PONNIAH v. ABDUL CADER

543-P. C. Jaffna, 10,306

Criminal Procedure-Case for prosecution and defence closed-Magistrate's' power to call witness to fill a gap in the prosecution-Criminal Procedure Code, ss. 190 and 429-Excise Ordinance-Presumption regarding offence-Suspicious behaviour regarding excisable article-Ordinance No. 8 of 1912, s. 50-Production of copy of Police Information Book.

Where, in a summary trial, after the case for the prosecution and the defence had been closed the Police Magistrate reserved his order and on a subsequent date called further witnesses of his own motion,-

Held, the powers given to the Magistrate under section 429 of the Criminal Procedure Code should not be used to remedy a defect or to fill a gap in the case for the prosecution.
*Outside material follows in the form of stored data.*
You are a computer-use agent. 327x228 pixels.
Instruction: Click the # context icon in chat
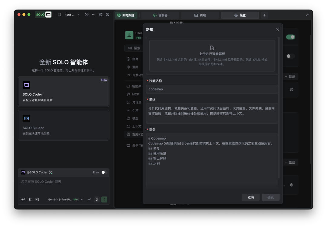click(x=30, y=199)
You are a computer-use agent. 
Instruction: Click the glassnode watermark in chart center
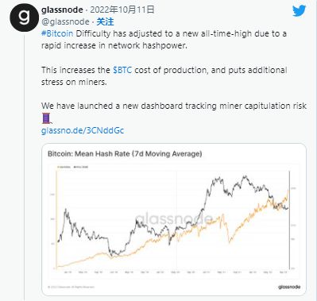point(174,218)
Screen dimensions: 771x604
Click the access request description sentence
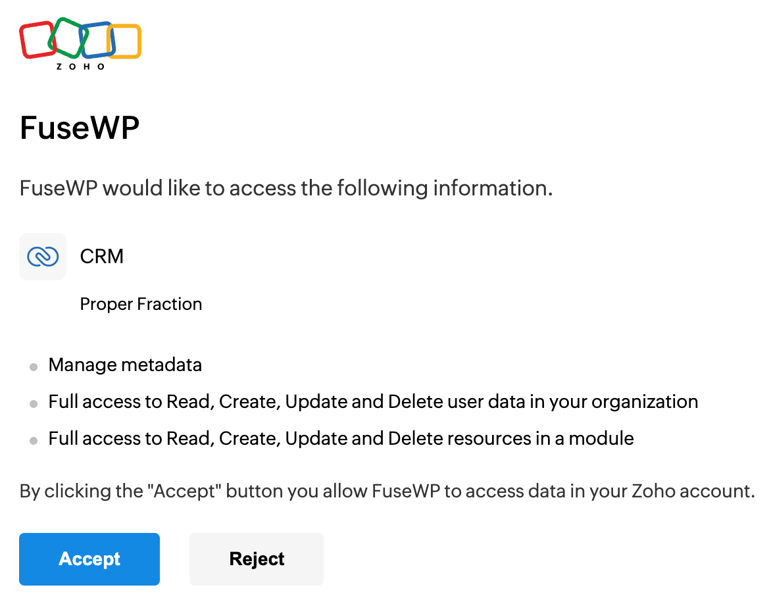[x=286, y=188]
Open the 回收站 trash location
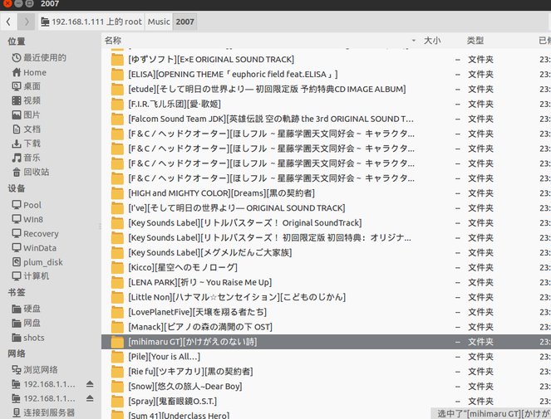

Where it is sought to prove a statement recorded in the information book of a Police station by the production of a certified copy, the copy must be produced by the Police officer, who recorded the statement.

The presumption created by section -50 of the Excise Ordinance does not arise merely because a man behaves in a suspicious way in respect of any excisable article.
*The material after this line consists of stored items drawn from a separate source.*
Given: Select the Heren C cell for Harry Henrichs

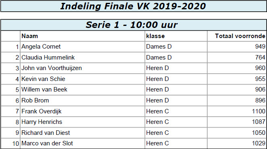Looking at the screenshot, I should point(176,122).
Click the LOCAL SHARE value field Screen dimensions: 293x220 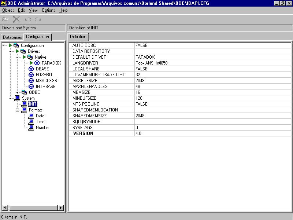pos(212,69)
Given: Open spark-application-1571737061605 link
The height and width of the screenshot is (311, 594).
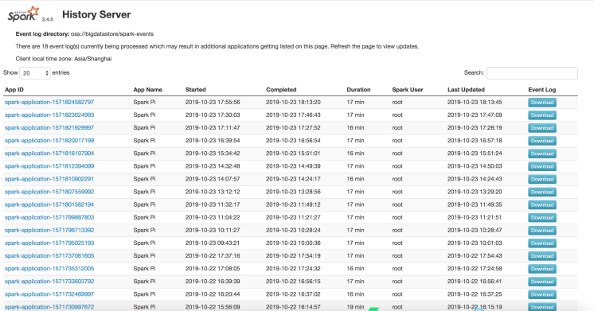Looking at the screenshot, I should (49, 256).
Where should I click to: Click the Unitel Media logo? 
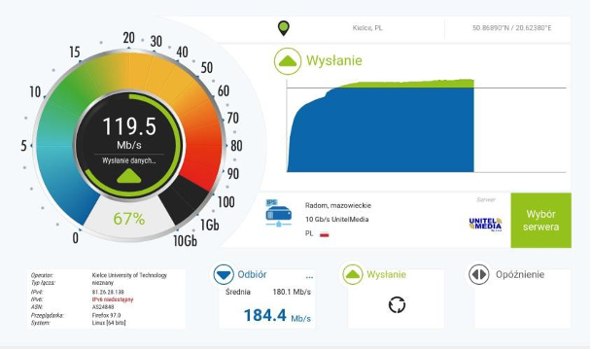point(485,224)
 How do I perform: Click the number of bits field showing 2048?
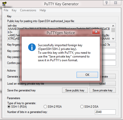click(105, 112)
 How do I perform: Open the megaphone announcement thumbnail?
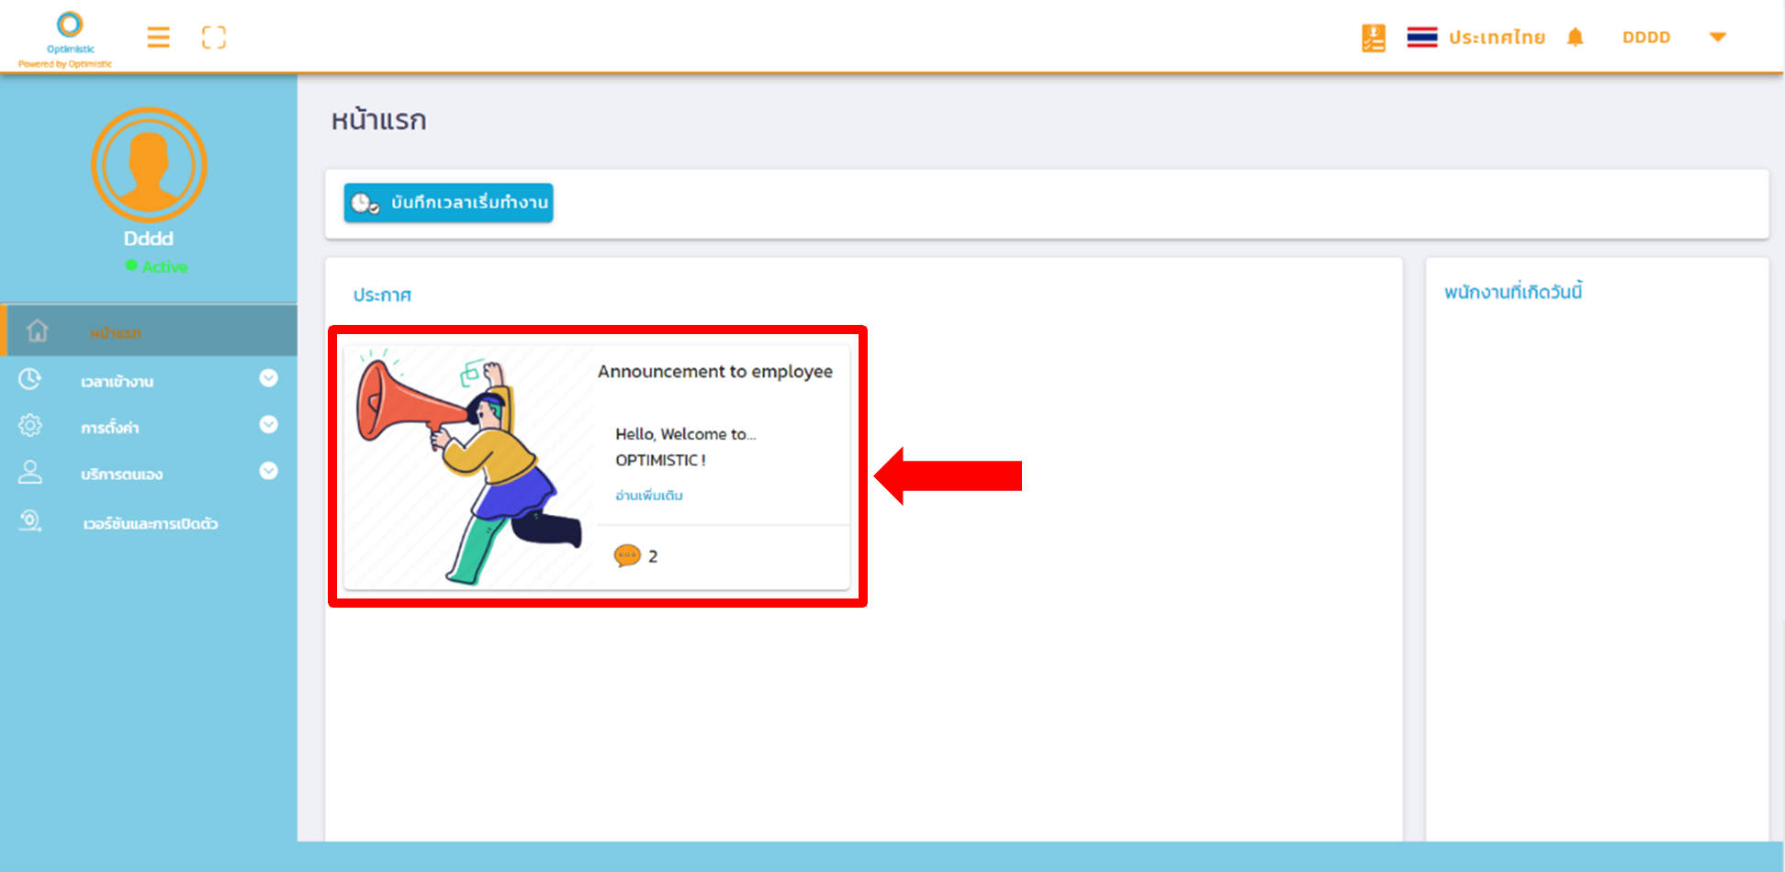tap(469, 466)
Section 50 comes into effect when from the suspicious behaviour of the person charged an element of an offence under section 43 of the Ordinance can be proved.

APPEAL from a conviction by the Police Magistrate of Jaffna. The accused was convicted of transporting nine slabs of ganja without a permit and of possessing an excisable article, the possession of which is prohibited and sentenced to six months' rigorous imprisonment and to a fine of Rs. 500. The facts are stated in the judgment.
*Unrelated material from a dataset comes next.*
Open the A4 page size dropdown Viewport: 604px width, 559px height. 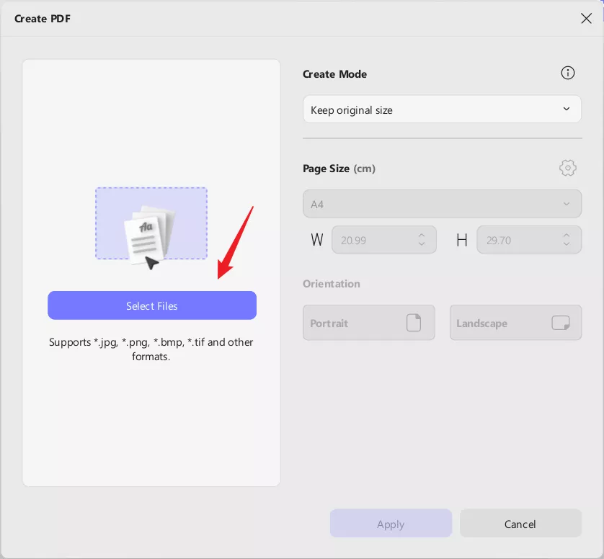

Rajapakse (with him Thiagaraja), for the accused, appellant.-Constructive possession is insufficient in criminal law. Here there is something even less than constructive possession.

A mass of hearsay has been admitted in evidence. The circumstantial evidence is insufficient to have a conviction.

The extract from the information book is inadmissible, since the person to whom the statement was made has not been called. After the close of the case for the prosecution and the defence, the Police Magistrate should not have called for further evidence. The circumstances do not justify the application of sections 429 or 190 of the Criminal Procedure Code. See Rex v. Dora Harris[1 (1927) 2 K. B. 587. ]. To apply the presumption under section 50 of the Excise Ordinance the conduct of the accused must amount to a breach under section 43, e.g., if he in fact was in possession, the prosecution need not go further and prove mens rea. (Silva v. Silva [2 32 N. L. R. 230. ] , Lockhart v. Fernando [ 27 N. L. R. 229.].

N. Nadarajah, C.C., for the complainant, respondent.-The hearsay evidence that has been recorded has not influenced the Police Magistrate in arriving at his decision. The circumstances are not only suspicious, but pont to the guilt of the accused.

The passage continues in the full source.